Many infrastructure experts consider the ratio Mr. Trump’s aides are proposing for a public-private plan — essentially creating $6.50 in private investment for every federal dollar spent — to be largely out of reach. And the president plans to leave it up to lawmakers, who are deeply divided on how to finance any infrastructure effort, to decide on key questions such as whether to enact a gas tax to pay for it or slash other types of spending.

“The president has said that he is open to new sources of funding,” a senior White House official told reporters on Saturday, speaking on the condition of anonymity to describe the plan in advance of its release. “We will be quite flexible in terms of how we accomplish those objectives.”

The plan also proposes $20 billion for so-called transformative programs, described by the official as “next-century” infrastructure, and it would set aside $10 billion for a capital financing fund to handle projects that the federal government is currently building.

To expedite the building of infrastructure projects, Mr. Trump will propose a new “one agency, one decision” model in which one federal agency would take the lead in moving a project through the permitting process within 21 months, with final action within three months after that.

The official said the White House wanted to shorten the process while preserving environmental protections that exist under current law.

But progressive groups and public interest organizations rushed to condemn the plan on Sunday, arguing that Mr.

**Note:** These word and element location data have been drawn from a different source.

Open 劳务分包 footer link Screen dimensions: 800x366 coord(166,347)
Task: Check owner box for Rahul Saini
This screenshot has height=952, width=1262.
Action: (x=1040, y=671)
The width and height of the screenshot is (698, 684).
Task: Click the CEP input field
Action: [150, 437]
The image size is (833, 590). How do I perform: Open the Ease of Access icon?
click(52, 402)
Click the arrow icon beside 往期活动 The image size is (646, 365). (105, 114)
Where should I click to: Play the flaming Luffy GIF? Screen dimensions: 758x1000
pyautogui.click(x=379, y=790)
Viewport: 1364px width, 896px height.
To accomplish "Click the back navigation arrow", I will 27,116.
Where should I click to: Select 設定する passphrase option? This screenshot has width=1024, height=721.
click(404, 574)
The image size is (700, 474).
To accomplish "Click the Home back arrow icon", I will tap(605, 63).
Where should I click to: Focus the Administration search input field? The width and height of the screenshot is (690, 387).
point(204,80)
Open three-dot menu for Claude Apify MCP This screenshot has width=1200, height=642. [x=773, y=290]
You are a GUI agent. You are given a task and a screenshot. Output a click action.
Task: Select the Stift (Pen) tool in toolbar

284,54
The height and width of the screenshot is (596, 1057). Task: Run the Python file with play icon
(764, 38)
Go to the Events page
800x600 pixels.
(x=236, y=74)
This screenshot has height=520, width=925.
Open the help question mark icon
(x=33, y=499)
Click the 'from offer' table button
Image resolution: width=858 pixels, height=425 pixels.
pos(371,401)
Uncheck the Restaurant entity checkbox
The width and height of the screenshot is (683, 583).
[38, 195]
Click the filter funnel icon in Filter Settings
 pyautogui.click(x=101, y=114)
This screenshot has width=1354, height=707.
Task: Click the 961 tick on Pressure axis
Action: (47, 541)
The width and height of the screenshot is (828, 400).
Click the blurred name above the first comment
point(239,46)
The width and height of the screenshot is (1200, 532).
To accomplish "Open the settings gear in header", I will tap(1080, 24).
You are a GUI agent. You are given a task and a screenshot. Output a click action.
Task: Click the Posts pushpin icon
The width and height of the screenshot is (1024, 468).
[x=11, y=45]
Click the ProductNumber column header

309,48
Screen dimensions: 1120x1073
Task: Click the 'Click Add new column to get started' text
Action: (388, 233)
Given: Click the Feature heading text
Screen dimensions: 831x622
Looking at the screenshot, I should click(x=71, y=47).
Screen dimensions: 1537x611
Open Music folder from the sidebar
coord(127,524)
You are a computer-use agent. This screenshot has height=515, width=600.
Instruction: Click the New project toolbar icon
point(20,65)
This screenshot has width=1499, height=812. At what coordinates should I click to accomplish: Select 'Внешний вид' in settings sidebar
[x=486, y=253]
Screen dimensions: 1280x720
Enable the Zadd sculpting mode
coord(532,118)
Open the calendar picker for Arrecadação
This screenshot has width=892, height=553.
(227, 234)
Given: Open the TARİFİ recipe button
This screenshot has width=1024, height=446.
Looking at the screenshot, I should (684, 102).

Trump was trying to gut environmental rules under the guise of an infrastructure initiative.

“President Trump’s infrastructure proposal is a disaster,” Shelley Poticha, the managing director of the Healthy People & Thriving Communities Program at the Natural Resources Defense Council, said in a statement. “It fails to offer the investment needed to bring our country into the 21st century. Even worse, his plan includes an unacceptable corporate giveaway by truncating environmental reviews.”

Business groups, however, broadly praised the president’s forthcoming proposal, saying it represents a long overdue investment that would provide a boost to American companies.

“In calling for a substantial, $1.5 trillion investment, President Trump is providing the leadership we have desperately needed to reclaim our rightful place as global leader on true 21st-century infrastructure,” said Jay Timmons, the president and chief executive of the National Association of Manufacturers. “There is no excuse for inaction, and manufacturers are committed to ensuring that America seizes this opportunity.”